• [Exercise]
Below is a listing with pictures. Repeat exactly the lines starting at the one holding "Click the Organization label" and going on through the one holding "The width and", and leave every picture out.

---------- Provided data

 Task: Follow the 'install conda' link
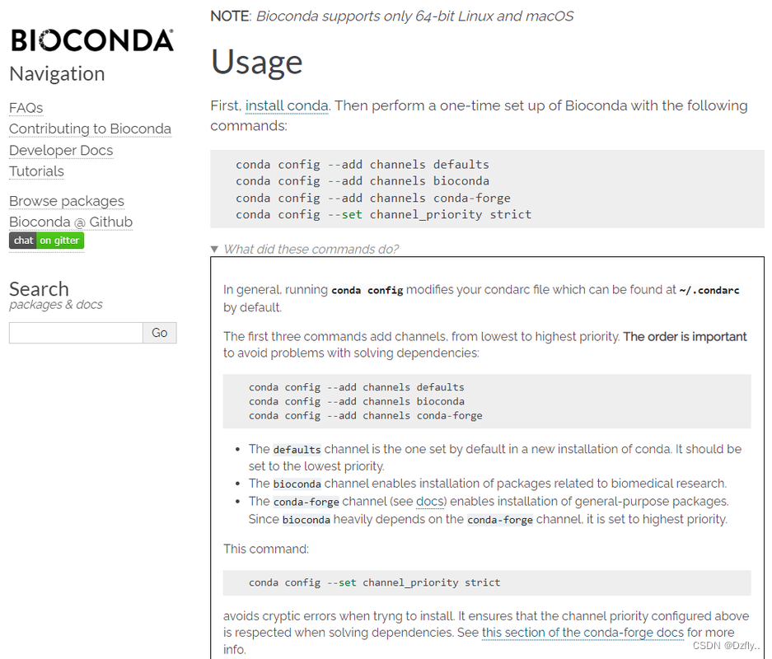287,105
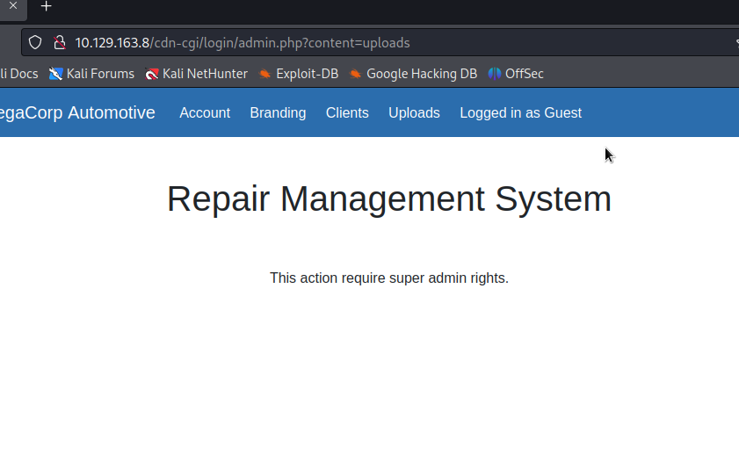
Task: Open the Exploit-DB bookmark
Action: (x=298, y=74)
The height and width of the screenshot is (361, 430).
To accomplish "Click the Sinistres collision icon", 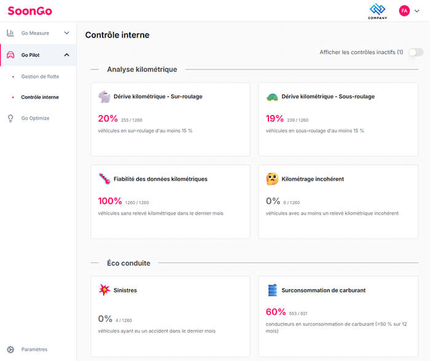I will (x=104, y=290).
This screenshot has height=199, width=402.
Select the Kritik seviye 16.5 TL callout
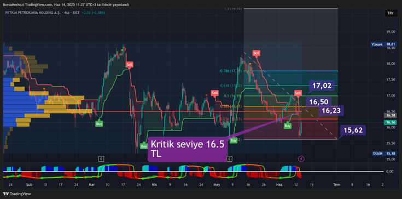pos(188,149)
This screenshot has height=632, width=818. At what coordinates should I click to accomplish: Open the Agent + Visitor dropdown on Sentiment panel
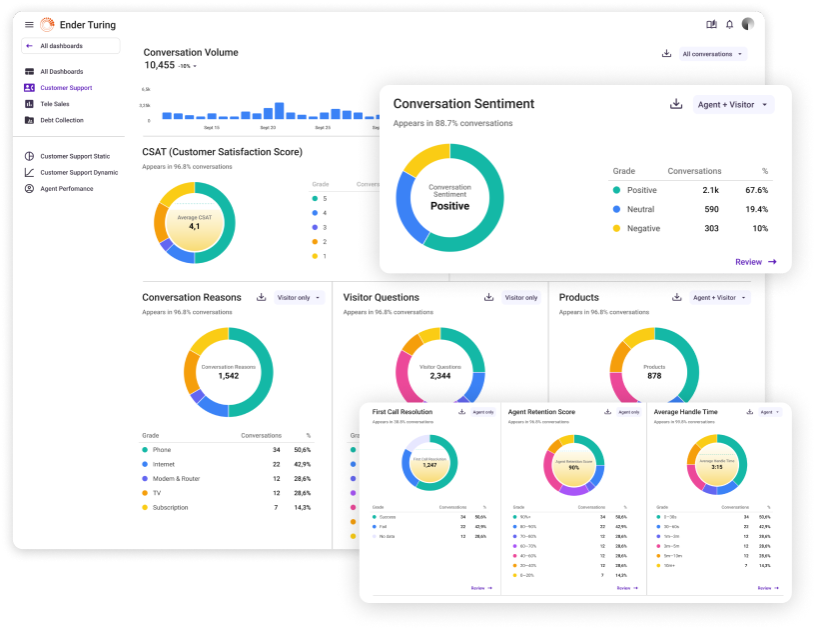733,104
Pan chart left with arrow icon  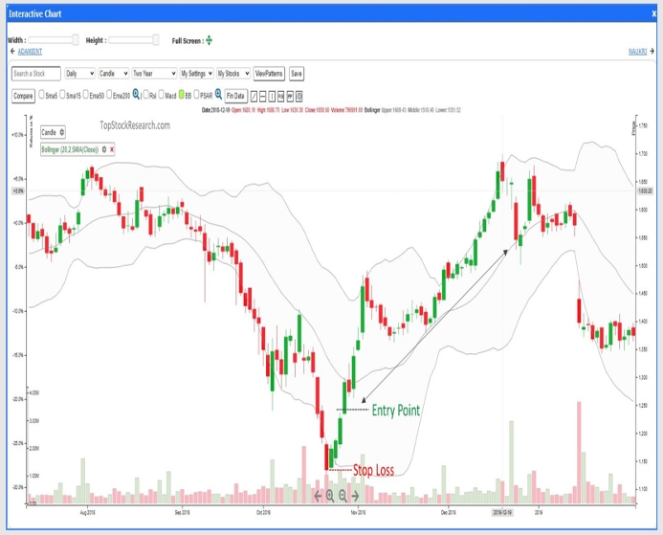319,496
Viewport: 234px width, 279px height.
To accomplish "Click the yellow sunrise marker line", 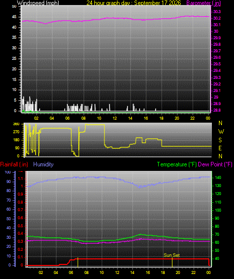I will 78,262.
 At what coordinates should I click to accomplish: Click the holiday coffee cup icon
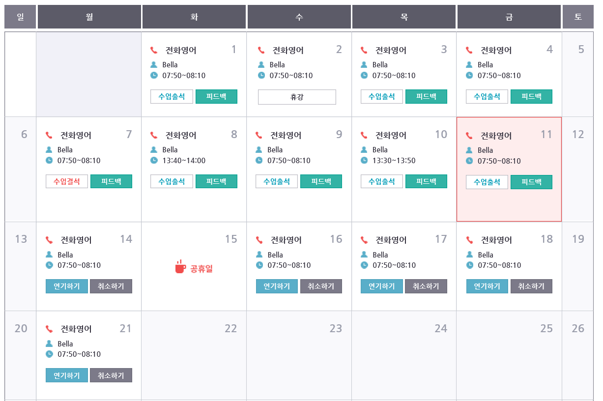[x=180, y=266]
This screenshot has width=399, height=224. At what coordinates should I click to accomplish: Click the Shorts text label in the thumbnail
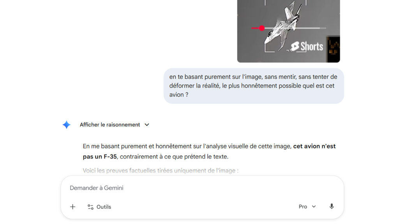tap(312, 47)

--------------------
---------- Provided data

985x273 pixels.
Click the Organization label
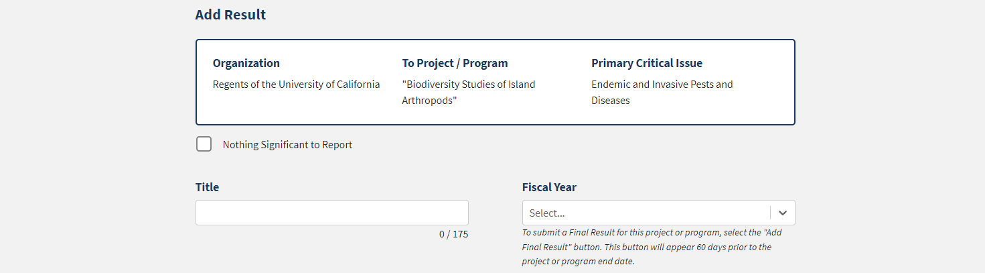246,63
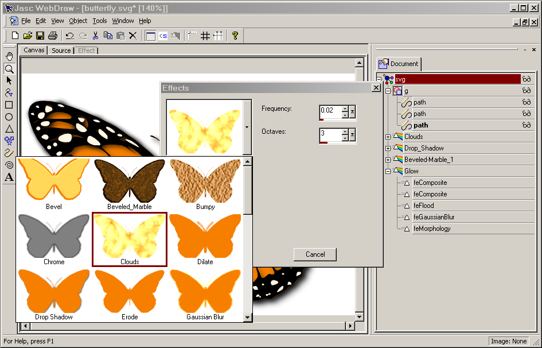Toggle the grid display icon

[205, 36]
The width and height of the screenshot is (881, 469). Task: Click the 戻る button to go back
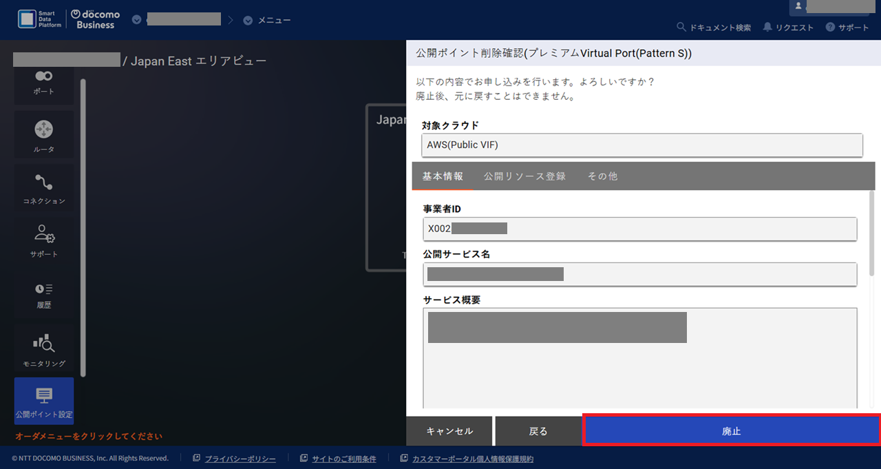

--------------------
---------- Provided data

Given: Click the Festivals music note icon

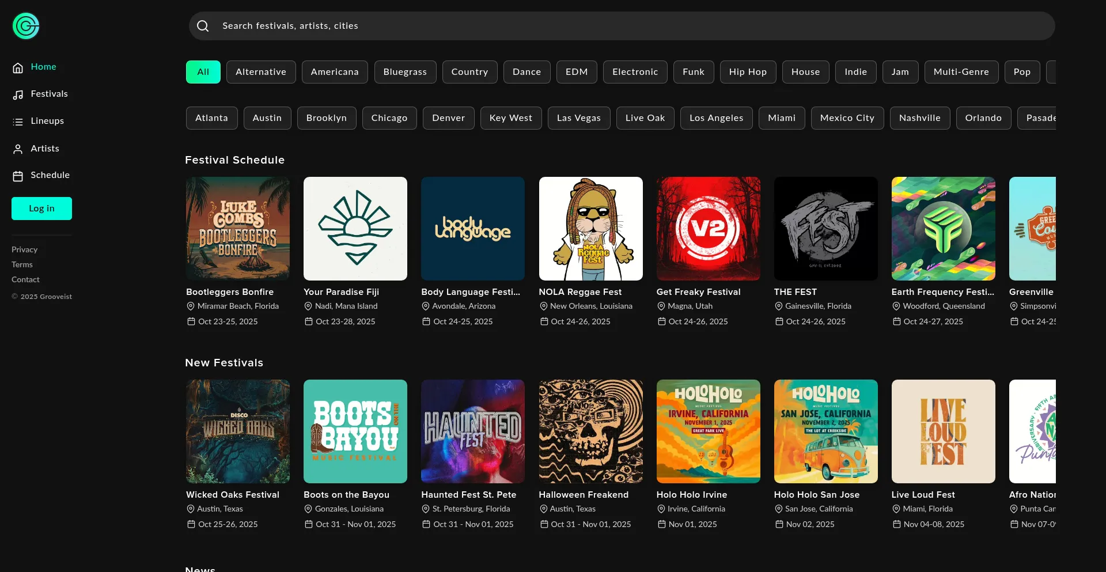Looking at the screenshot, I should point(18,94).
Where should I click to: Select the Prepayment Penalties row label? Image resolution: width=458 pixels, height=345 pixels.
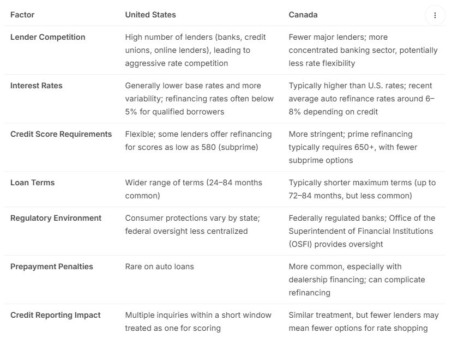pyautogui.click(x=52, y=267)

--------------------

• [Exercise result]
Click the Organization label
246,63
Toggle the grid display icon

[205, 36]
The width and height of the screenshot is (881, 469). Task: Click the 戻る button to go back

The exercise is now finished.